Ursachen für die Verzögerung der Digitalisierung des Rechnungswesens:

  • Fehlende Planung - Der Digitalisierungsprozess wird im Vorfeld nicht ausreichend durchdacht und geplant. Es fehlt an Zeit- und Personalressourcen sowie an definierten Prozessen.

  • Zeitfaktor - Die täglichen, wöchentlichen und monatlichen Herausforderungen sind zu groß, und es bleibt zu wenig Zeit, die strategischen Themen anzugehen. Die zeitlichen Ressourcen sind zu stark im Tagesgeschäft gebunden.

  • Fehlende Kompetenzen - Oft fehlen die entsprechenden Fachkenntnisse und aber auch das Interesse an der Umsetzung. Wenn sich die Schlüsselpersonen nicht zu 100 % involvieren, bleibt viel auf der Strecke. Die Koordination und Kooperation mit anderen Abteilungen sind erfolgsentscheidend. Dies erfordert von den Mitarbeitenden Kommunikations- und Veränderungsbereitschaft.

  • Sicherheit und Kontrollsystem - Die Auflagen in Richtung Sicherheit und Kontrollmechanismen sind sehr hoch, und das Berechtigungssystem zieht einen enormen bürokratischen Aufwand nach sich. Es gilt, die Frage zu klären, wer die Standards definiert und wer das Berechtigungssystem verwaltet.

  • Technische Voraussetzungen - Die technischen Voraussetzungen sowie die benötigte Systemlandschaft müssen gut geplant werden, je nach Unternehmensgröße kommen unterschiedliche Herausforderungen und Anforderungen auf die Unternehmen zu.

  • Umstellungskosten - Umstellungskosten sind nicht zu vernachlässigen, und oft bleibt es nicht bei der ersten Anschaffung oder der ersten Kostenaufstellung. Im Zuge einer Implementierung tauchen immer wieder zusätzliche Kosten auf. Der Kostenfaktor ist entscheidend, diese Kosten müssen wieder erwirtschaftet werden.

  • Veraltete Strukturen - Oft wollen Unternehmen die Methoden von heute und morgen in Strukturen von gestern und vorgestern anwenden, was nicht funktioniert. Bevor mit der Implementierung einer Digitalisierung begonnen wird, ist es wichtig, die vorhandenen Strukturen und Abläufe auf Sinnhaftigkeit und Effizienz zu prüfen.
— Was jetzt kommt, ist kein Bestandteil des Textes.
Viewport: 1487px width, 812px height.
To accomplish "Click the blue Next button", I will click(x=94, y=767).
Die Technische Universität Wien hat nach einer Studie zur Digitalisierung der Wiener Wissensdienstleister acht konkrete Handlungsempfehlungen für den digitalen Transformationsprozess erarbeitet. Diese wurden in einem Artikel vorgestellt und können zweifelsohne für jede Branche angewendet werden: https://computerwelt.at/news/studie-der-tu-wien-wiener-wissensdienstleister-treiben-digitalisierung-voran/


Handlungsempfehlungen für den digitalen Transformationsprozess:

  • Bedenken an der Digitalisierung nicht als Grund für Inaktivität vorschieben – nur Unternehmen, die sich aktiv mit der Digitalisierung auseinandersetzen, können Entwicklungen beeinflussen.

  • Die Generationenfrage beim Thema Digitalisierung bewusst einblenden – der richtige Mitarbeitermix aus Digital Natives und Digital Immigrants ist ein Erfolgsfaktor.
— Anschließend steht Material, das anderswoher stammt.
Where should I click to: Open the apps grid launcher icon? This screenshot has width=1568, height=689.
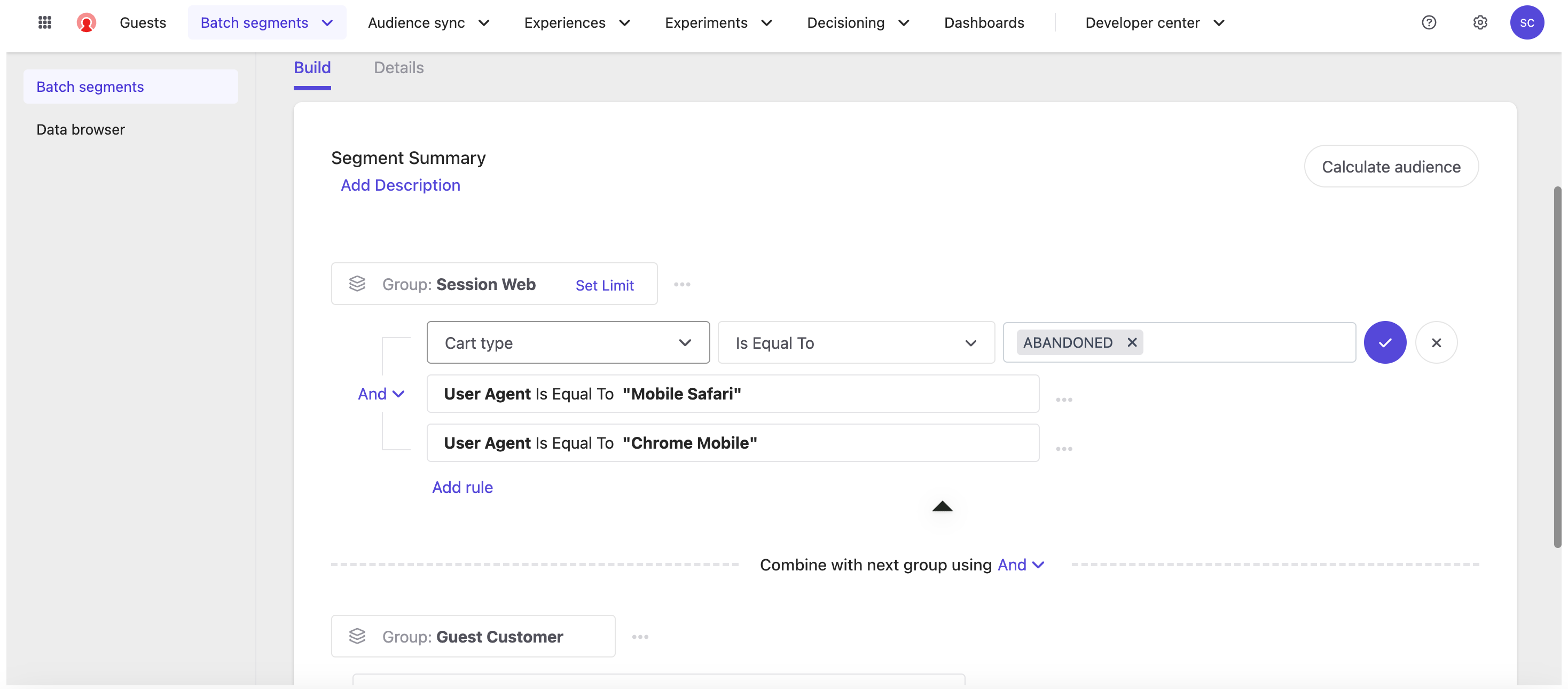pyautogui.click(x=44, y=22)
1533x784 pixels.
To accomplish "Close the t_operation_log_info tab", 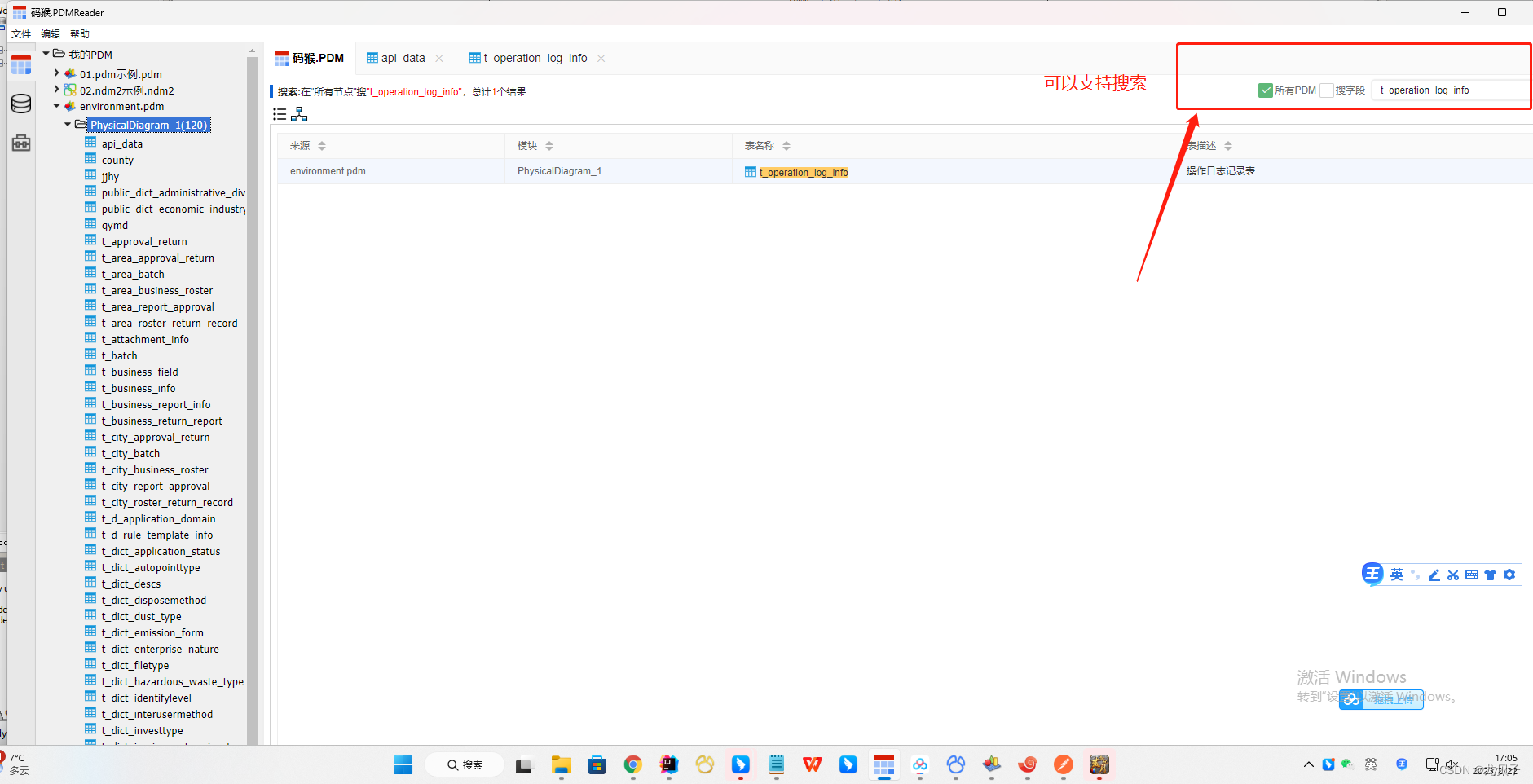I will [x=601, y=58].
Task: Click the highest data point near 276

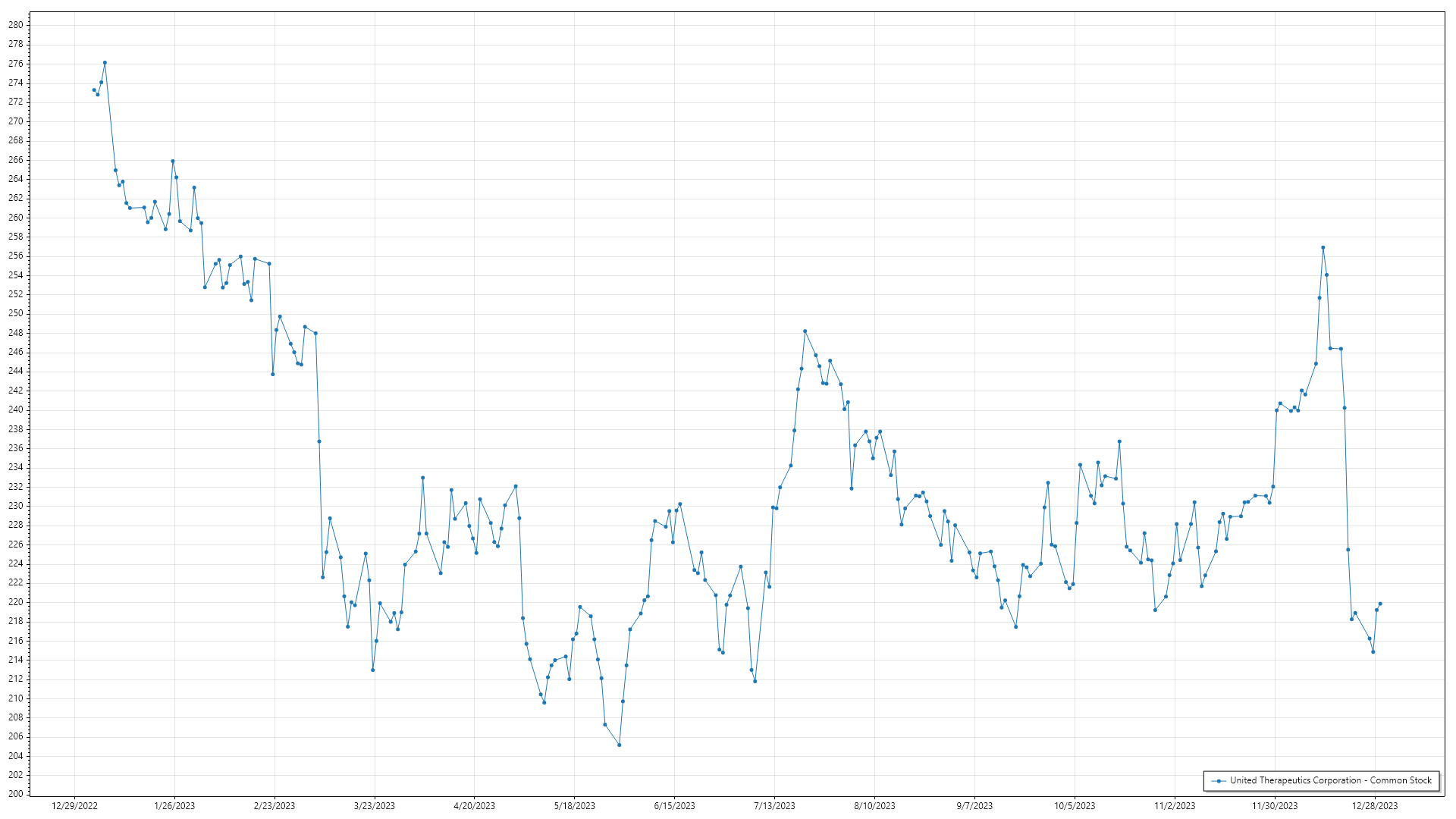Action: point(105,63)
  • Nicht pauschal das gesamte bestehende Geschäftsmodell austauschen – digitale Transformation bedeutet, das eigene Geschäftsmodell zu überdenken, nicht aber zwingend, es gegen ein voll digitalisiertes auszutauschen.

  • Digitalisierung in jenen Prozessen einsetzen, die am „schlechtesten“ laufen – die größten Vorteile der Digitalisierung zeigen sich bei internen Prozessen. Verbesserungen in Prozessen, die nicht ideal verlaufen, bringen einen besseren Effekt.

  • Im Unternehmen vorhandene digitale Technologien nutzen, statt blind in neue Technologien investieren – erst mit den bestehenden digitalen Systemen beschäftigen und durch Integration und Vernetzung brachliegende Synergiepotenziale heben.

  • Die Disziplin der Mitarbeitenden im digitalen Unternehmensraum entwickeln – als Ansatz gilt: weniger, dafür ordentlich! Einfache digitale Systeme sind umfassend zu nutzen und zu pflegen.

  • Von digitalen Vorreiterbranchen etwas abschauen – nicht jedes Unternehmen muss das Rad neu erfinden, Ideen können aus branchenfremden Ansätzen abgeleitet werden.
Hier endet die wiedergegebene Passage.